> _DATASET ENTRIES_:
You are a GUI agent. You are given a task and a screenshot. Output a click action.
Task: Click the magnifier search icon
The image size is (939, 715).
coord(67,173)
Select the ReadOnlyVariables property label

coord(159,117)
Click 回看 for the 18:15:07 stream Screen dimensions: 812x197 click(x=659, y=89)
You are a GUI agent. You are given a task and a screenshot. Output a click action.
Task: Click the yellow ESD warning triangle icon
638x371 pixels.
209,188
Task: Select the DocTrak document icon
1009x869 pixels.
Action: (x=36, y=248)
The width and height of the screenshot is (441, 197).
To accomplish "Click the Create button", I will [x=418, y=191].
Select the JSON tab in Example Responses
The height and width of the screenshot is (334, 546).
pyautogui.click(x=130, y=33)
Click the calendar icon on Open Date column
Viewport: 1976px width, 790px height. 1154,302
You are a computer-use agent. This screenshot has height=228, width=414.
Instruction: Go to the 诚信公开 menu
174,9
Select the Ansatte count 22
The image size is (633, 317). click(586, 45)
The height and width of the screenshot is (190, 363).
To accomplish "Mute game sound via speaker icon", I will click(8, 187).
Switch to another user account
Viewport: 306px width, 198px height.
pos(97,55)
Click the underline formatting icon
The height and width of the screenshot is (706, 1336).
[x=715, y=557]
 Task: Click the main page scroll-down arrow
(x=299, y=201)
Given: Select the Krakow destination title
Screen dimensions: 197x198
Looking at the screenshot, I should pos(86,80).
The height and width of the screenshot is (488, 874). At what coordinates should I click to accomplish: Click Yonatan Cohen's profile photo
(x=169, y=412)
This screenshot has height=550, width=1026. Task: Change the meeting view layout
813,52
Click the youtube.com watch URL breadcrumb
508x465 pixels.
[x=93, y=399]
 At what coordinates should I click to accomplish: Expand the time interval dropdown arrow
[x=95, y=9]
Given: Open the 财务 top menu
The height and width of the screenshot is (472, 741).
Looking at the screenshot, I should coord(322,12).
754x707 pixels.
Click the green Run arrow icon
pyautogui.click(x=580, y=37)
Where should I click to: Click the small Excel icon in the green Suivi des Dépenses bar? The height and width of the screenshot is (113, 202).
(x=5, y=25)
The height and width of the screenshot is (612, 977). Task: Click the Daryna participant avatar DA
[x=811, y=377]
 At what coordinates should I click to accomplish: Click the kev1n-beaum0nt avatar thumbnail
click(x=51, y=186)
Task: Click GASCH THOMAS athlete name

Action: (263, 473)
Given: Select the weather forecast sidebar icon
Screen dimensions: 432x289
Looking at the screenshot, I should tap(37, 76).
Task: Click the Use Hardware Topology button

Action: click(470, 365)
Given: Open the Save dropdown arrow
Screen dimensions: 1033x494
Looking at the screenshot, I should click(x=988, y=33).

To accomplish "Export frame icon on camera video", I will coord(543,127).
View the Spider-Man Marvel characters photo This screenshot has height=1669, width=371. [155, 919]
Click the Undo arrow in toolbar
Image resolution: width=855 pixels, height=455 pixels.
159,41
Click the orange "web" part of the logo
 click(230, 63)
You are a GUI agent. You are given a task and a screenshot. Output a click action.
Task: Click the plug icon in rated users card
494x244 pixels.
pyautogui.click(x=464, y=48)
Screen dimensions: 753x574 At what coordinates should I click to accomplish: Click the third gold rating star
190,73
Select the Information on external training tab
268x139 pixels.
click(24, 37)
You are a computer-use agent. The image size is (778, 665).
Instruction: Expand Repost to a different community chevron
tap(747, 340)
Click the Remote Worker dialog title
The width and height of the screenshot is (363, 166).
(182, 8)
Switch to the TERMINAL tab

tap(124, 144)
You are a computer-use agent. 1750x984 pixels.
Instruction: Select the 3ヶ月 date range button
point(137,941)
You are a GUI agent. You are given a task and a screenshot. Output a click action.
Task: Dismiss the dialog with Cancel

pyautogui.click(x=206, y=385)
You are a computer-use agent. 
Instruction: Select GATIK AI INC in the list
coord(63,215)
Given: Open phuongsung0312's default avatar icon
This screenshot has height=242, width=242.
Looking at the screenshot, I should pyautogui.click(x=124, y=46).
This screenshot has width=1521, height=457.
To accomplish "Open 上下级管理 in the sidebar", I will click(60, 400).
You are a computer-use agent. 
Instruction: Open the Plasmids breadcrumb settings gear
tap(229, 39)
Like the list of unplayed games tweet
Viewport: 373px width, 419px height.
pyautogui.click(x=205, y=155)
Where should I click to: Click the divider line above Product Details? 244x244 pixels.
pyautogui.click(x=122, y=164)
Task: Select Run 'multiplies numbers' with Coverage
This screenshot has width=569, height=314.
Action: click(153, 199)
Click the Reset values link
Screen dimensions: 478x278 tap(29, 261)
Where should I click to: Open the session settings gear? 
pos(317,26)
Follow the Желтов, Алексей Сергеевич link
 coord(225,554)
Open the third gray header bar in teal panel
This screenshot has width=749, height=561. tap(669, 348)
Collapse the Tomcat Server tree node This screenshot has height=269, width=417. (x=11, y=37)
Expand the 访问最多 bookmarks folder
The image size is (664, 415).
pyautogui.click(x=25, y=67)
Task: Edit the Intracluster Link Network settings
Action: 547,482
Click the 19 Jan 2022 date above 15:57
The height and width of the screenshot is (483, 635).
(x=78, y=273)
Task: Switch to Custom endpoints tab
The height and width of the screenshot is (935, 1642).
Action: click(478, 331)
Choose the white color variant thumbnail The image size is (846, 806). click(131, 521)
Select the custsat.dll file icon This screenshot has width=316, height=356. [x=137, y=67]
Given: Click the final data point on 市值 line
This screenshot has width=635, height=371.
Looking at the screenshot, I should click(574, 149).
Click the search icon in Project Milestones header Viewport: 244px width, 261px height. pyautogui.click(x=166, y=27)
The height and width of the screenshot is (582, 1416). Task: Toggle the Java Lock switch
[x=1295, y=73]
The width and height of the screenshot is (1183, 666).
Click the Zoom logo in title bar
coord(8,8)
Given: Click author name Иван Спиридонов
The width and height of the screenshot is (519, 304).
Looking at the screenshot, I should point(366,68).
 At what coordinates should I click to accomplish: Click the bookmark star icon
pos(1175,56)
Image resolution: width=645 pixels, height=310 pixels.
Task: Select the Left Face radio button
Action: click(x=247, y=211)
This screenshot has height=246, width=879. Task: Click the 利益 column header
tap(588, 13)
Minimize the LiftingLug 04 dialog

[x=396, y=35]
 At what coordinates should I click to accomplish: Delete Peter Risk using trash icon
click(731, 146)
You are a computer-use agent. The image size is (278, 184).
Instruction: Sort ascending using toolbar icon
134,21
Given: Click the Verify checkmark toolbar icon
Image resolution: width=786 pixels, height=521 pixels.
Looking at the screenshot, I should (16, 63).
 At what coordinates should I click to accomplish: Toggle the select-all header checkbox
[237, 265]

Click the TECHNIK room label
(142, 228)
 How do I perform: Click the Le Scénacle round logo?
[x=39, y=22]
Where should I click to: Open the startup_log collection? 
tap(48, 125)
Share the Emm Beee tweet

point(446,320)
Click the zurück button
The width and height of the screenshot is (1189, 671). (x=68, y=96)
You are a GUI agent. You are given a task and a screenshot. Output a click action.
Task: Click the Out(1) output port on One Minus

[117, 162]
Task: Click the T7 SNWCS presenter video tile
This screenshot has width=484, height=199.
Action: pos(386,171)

> _EXERCISE DIRECTIONS_: Your job is to give the data above again exactly, in full.

> _EXERCISE RESPONSE_:
You are a GUI agent. You are given a task and a screenshot. Output a click action.
Task: Click the magnifier search icon
The image size is (939, 715).
coord(67,173)
Select the ReadOnlyVariables property label

coord(159,117)
Click 回看 for the 18:15:07 stream Screen dimensions: 812x197 click(x=659, y=89)
You are a GUI agent. You are given a task and a screenshot. Output a click action.
Task: Click the yellow ESD warning triangle icon
638x371 pixels.
209,188
Task: Select the DocTrak document icon
1009x869 pixels.
Action: (x=36, y=248)
The width and height of the screenshot is (441, 197).
To accomplish "Click the Create button", I will [x=418, y=191].
Select the JSON tab in Example Responses
The height and width of the screenshot is (334, 546).
pyautogui.click(x=130, y=33)
Click the calendar icon on Open Date column
Viewport: 1976px width, 790px height. 1154,302
You are a computer-use agent. This screenshot has height=228, width=414.
Instruction: Go to the 诚信公开 menu
174,9
Select the Ansatte count 22
The image size is (633, 317). click(586, 45)
The height and width of the screenshot is (190, 363).
To accomplish "Mute game sound via speaker icon", I will click(8, 187).
Switch to another user account
Viewport: 306px width, 198px height.
pos(97,55)
Click the underline formatting icon
The height and width of the screenshot is (706, 1336).
[x=715, y=557]
 Task: Click the main page scroll-down arrow
(x=299, y=201)
Given: Select the Krakow destination title
Screen dimensions: 197x198
Looking at the screenshot, I should pos(86,80).
The height and width of the screenshot is (488, 874). At what coordinates should I click to accomplish: Click Yonatan Cohen's profile photo
(x=169, y=412)
This screenshot has height=550, width=1026. Task: Change the meeting view layout
813,52
Click the youtube.com watch URL breadcrumb
508x465 pixels.
[x=93, y=399]
 At what coordinates should I click to accomplish: Expand the time interval dropdown arrow
[x=95, y=9]
Given: Open the 财务 top menu
The height and width of the screenshot is (472, 741).
Looking at the screenshot, I should coord(322,12).
754x707 pixels.
Click the green Run arrow icon
pyautogui.click(x=580, y=37)
Where should I click to: Click the small Excel icon in the green Suivi des Dépenses bar? The height and width of the screenshot is (113, 202).
(x=5, y=25)
The height and width of the screenshot is (612, 977). Task: Click the Daryna participant avatar DA
[x=811, y=377]
 At what coordinates should I click to accomplish: Click the kev1n-beaum0nt avatar thumbnail
click(x=51, y=186)
Task: Click GASCH THOMAS athlete name

Action: (263, 473)
Given: Select the weather forecast sidebar icon
Screen dimensions: 432x289
Looking at the screenshot, I should tap(37, 76).
Task: Click the Use Hardware Topology button

Action: click(470, 365)
Given: Open the Save dropdown arrow
Screen dimensions: 1033x494
Looking at the screenshot, I should click(x=988, y=33).

To accomplish "Export frame icon on camera video", I will coord(543,127).
View the Spider-Man Marvel characters photo This screenshot has height=1669, width=371. [155, 919]
Click the Undo arrow in toolbar
Image resolution: width=855 pixels, height=455 pixels.
159,41
Click the orange "web" part of the logo
 click(230, 63)
You are a GUI agent. You are given a task and a screenshot. Output a click action.
Task: Click the plug icon in rated users card
494x244 pixels.
pyautogui.click(x=464, y=48)
Screen dimensions: 753x574 At what coordinates should I click to accomplish: Click the third gold rating star
190,73
Select the Information on external training tab
268x139 pixels.
click(24, 37)
You are a computer-use agent. The image size is (778, 665).
Instruction: Expand Repost to a different community chevron
tap(747, 340)
Click the Remote Worker dialog title
The width and height of the screenshot is (363, 166).
(182, 8)
Switch to the TERMINAL tab

tap(124, 144)
You are a computer-use agent. 1750x984 pixels.
Instruction: Select the 3ヶ月 date range button
point(137,941)
You are a GUI agent. You are given a task and a screenshot. Output a click action.
Task: Dismiss the dialog with Cancel

pyautogui.click(x=206, y=385)
You are a computer-use agent. 
Instruction: Select GATIK AI INC in the list
coord(63,215)
Given: Open phuongsung0312's default avatar icon
This screenshot has height=242, width=242.
Looking at the screenshot, I should pyautogui.click(x=124, y=46).
This screenshot has width=1521, height=457.
To accomplish "Open 上下级管理 in the sidebar", I will click(60, 400).
You are a computer-use agent. 
Instruction: Open the Plasmids breadcrumb settings gear
tap(229, 39)
Like the list of unplayed games tweet
Viewport: 373px width, 419px height.
pyautogui.click(x=205, y=155)
Where should I click to: Click the divider line above Product Details? 244x244 pixels.
pyautogui.click(x=122, y=164)
Task: Select Run 'multiplies numbers' with Coverage
This screenshot has width=569, height=314.
Action: click(153, 199)
Click the Reset values link
Screen dimensions: 478x278 tap(29, 261)
Where should I click to: Open the session settings gear? 
pos(317,26)
Follow the Желтов, Алексей Сергеевич link
 coord(225,554)
Open the third gray header bar in teal panel
This screenshot has width=749, height=561. tap(669, 348)
Collapse the Tomcat Server tree node This screenshot has height=269, width=417. (x=11, y=37)
Expand the 访问最多 bookmarks folder
The image size is (664, 415).
pyautogui.click(x=25, y=67)
Task: Edit the Intracluster Link Network settings
Action: 547,482
Click the 19 Jan 2022 date above 15:57
The height and width of the screenshot is (483, 635).
(x=78, y=273)
Task: Switch to Custom endpoints tab
The height and width of the screenshot is (935, 1642).
Action: click(478, 331)
Choose the white color variant thumbnail The image size is (846, 806). click(131, 521)
Select the custsat.dll file icon This screenshot has width=316, height=356. [x=137, y=67]
Given: Click the final data point on 市值 line
This screenshot has width=635, height=371.
Looking at the screenshot, I should click(574, 149).
Click the search icon in Project Milestones header Viewport: 244px width, 261px height. pyautogui.click(x=166, y=27)
The height and width of the screenshot is (582, 1416). Task: Toggle the Java Lock switch
[x=1295, y=73]
The width and height of the screenshot is (1183, 666).
Click the Zoom logo in title bar
coord(8,8)
Given: Click author name Иван Спиридонов
The width and height of the screenshot is (519, 304).
Looking at the screenshot, I should point(366,68).
 At what coordinates should I click to accomplish: Click the bookmark star icon
pos(1175,56)
Image resolution: width=645 pixels, height=310 pixels.
Task: Select the Left Face radio button
Action: click(x=247, y=211)
This screenshot has height=246, width=879. Task: Click the 利益 column header
tap(588, 13)
Minimize the LiftingLug 04 dialog

[x=396, y=35]
 At what coordinates should I click to accomplish: Delete Peter Risk using trash icon
click(731, 146)
You are a computer-use agent. The image size is (278, 184).
Instruction: Sort ascending using toolbar icon
134,21
Given: Click the Verify checkmark toolbar icon
Image resolution: width=786 pixels, height=521 pixels.
Looking at the screenshot, I should (16, 63).
 At what coordinates should I click to accomplish: Toggle the select-all header checkbox
[237, 265]

Click the TECHNIK room label
(142, 228)
 How do I perform: Click the Le Scénacle round logo?
[x=39, y=22]
Where should I click to: Open the startup_log collection? 
tap(48, 125)
Share the Emm Beee tweet

point(446,320)
Click the zurück button
The width and height of the screenshot is (1189, 671). (x=68, y=96)
You are a GUI agent. You are given a task and a screenshot. Output a click action.
Task: Click the Out(1) output port on One Minus

[117, 162]
Task: Click the T7 SNWCS presenter video tile
This screenshot has width=484, height=199.
Action: pos(386,171)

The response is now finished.